With the release of iOS 16.2, Apple officially introduced the world to Freeform, a powerful visual tool for collaboration, planning, note taking and more.
I’ve been fiddling with Freeform since it first appeared in one of the beta versions of iOS 16 and I prefer it to the Notes app when laying out ideas, taking notes for research, and when a digital notepad is not enough.
The flexibility of Freeform is mind-boggling and was intimidating at first. It lays out like an endless dot pad, the subtle dots give it a hint of structure but the space offers boundless freedom.
I like the toolset on Freeform a lot. It has unlimited flexibility and is compatible with photos, video, audio, documents, PDFs, links to websites and map location links, sticky notes, shapes, diagrams, and more.
It accepts images or scanned doc directly from the iPhone or iPad camera, has a full shapes library, and drag-and-drop content onto the board from other apps it even has alignment guides to keep the layout organised.
I especially like the drawing tools when taking notes and organising data on Freeform.

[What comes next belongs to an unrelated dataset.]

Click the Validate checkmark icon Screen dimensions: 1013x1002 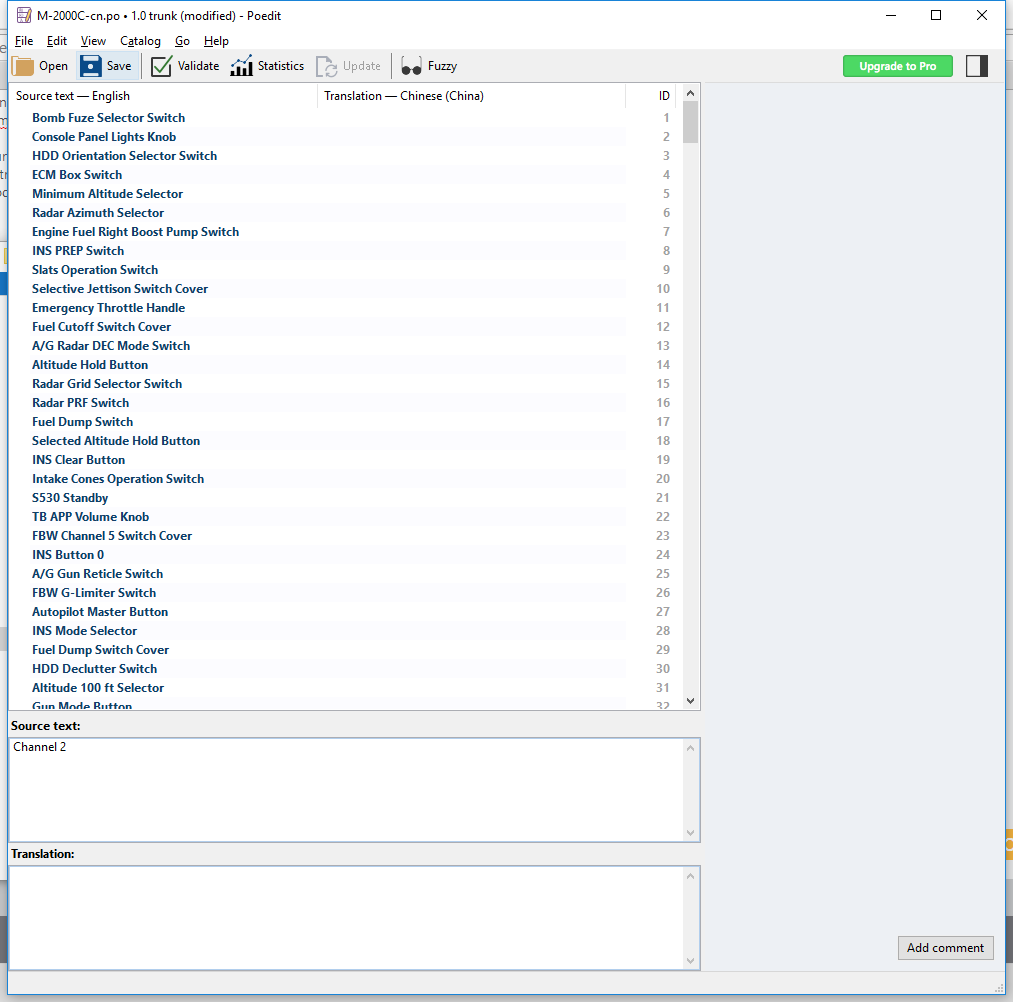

Of course, it works with a finger on an iPhone, but it is so much better with an Apple Pencil on an iPad.
What really makes Freeform useful to even more people is its collaborative tools. According to Apple, up to 100 people can work on a single Freeform board at the same time. It uses the new collaboration features in Messages to invite, share, and keep track of collaborators, including their edits to the board which is listed as messages.
It even has FaceTime so it can be used as a shared whiteboard.
I can imagine, Freeform being used as a post board by a bunch of friends on a trip. By the end of it, they’ll have a visual record of their adventures, interconnected on a single canvas.
While perfect for a casual setting, I feel that Freeform lacks some privacy and security tools that could have made it more useful in more sensitive and critical applications.
It relies on iCloud for storage and security, and the management controls seem basic with limited but sweeping permission settings.
Perhaps I am overthinking it and it doesn’t need those settings.
Freeform is available on iPhones, iPads, and Macs.